Frau Kraemer verlangte und brauchte für guten Unterricht von ihren Schülern nicht mehr als Ernst und Interesse. Nicht Bemühen. Bemühen heißt nur tun, was andere fordern. Wenn Bemühen, dann nur als Ergebnis von Interesse und Offenheit. Schlicht ein Zuhören, das nicht nur ein Redenlassen, sondern ein Wahrnehmen des Gegenübers ist und dessen, was es zu erzählen hat, aus allen Gebieten des Wissens. Frau Kraemer hat von ihren Schülern das Höchste verlangt: Menschen zu sein. Deshalb bleibt sie im Gedächtnis bei all denen, denen mit ihr ein Mensch begegnet ist und die jetzt wissen, daß wieder ein Mensch auf der Welt fehlt.

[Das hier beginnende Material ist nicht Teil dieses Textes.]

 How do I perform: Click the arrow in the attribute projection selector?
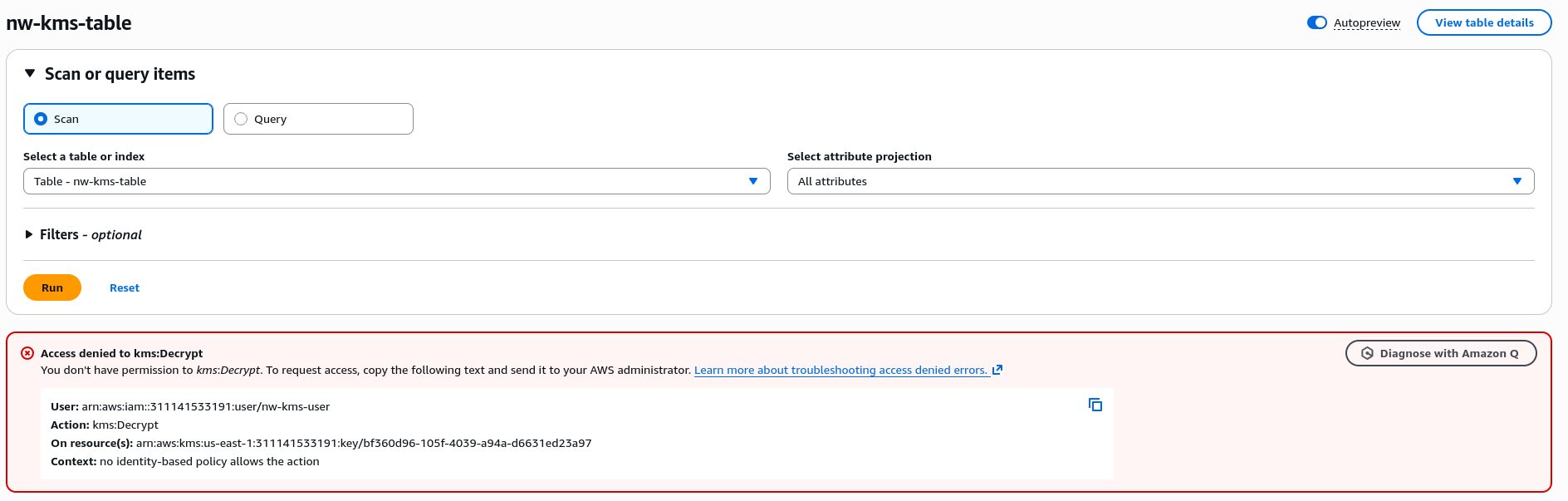click(1517, 181)
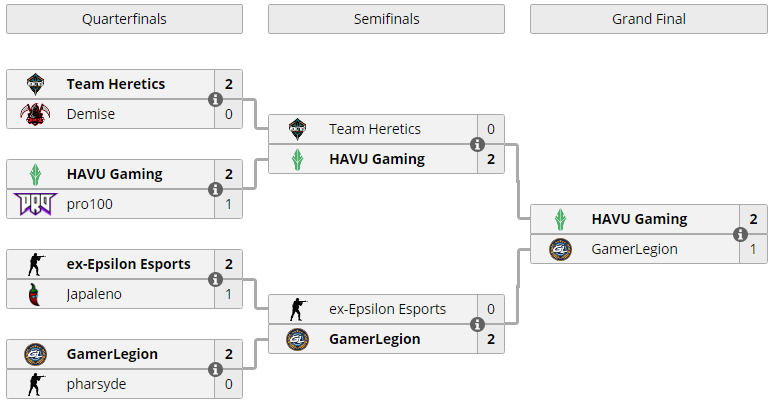Open pharsyde team entry
Viewport: 773px width, 403px height.
(x=96, y=384)
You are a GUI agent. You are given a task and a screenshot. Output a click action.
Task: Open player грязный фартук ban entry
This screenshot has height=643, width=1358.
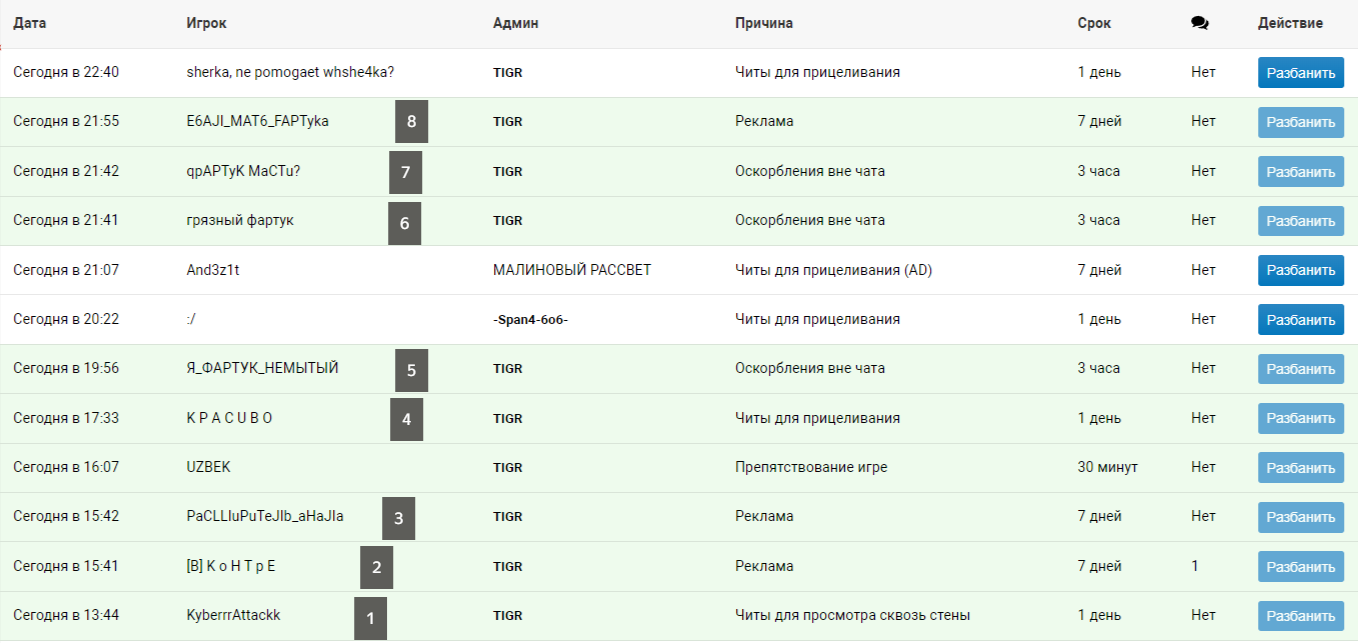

Michael Schene (Abitur 1996)

 
  »To boldly go where no man has gone before…« – Erinnerungen an Frau Kraemer

Frau Kraemer – Kraemer »mit a-e, bitte« – war schon ein Phänomen, das haben die Laudatorinnen Hochrein und Haverkamp in ihrem Beitrag anlässlich der Verabschiedung ihrer langjährigen Kollegin deutlich gemacht. Manch einer würde wahrscheinlich sagen, sie sei »vom alten Schlag« gewesen, und angesichts ihrer langen Karriere an GSG und FSG trifft dies zumindest zeitlich gesehen zu. Jedoch ist der Ausdruck »vom alten Schlag sein« – auch wenn er ja meist wohlwollend als rhetorisches Schulterklopfen benutzt wird – in gewisser Weise mit den Attributen altbacken, konservativ, inflexibel verbunden… und eben dies traf auf Frau Kraemer – zumindest aus meiner Sicht – ganz und gar nicht zu.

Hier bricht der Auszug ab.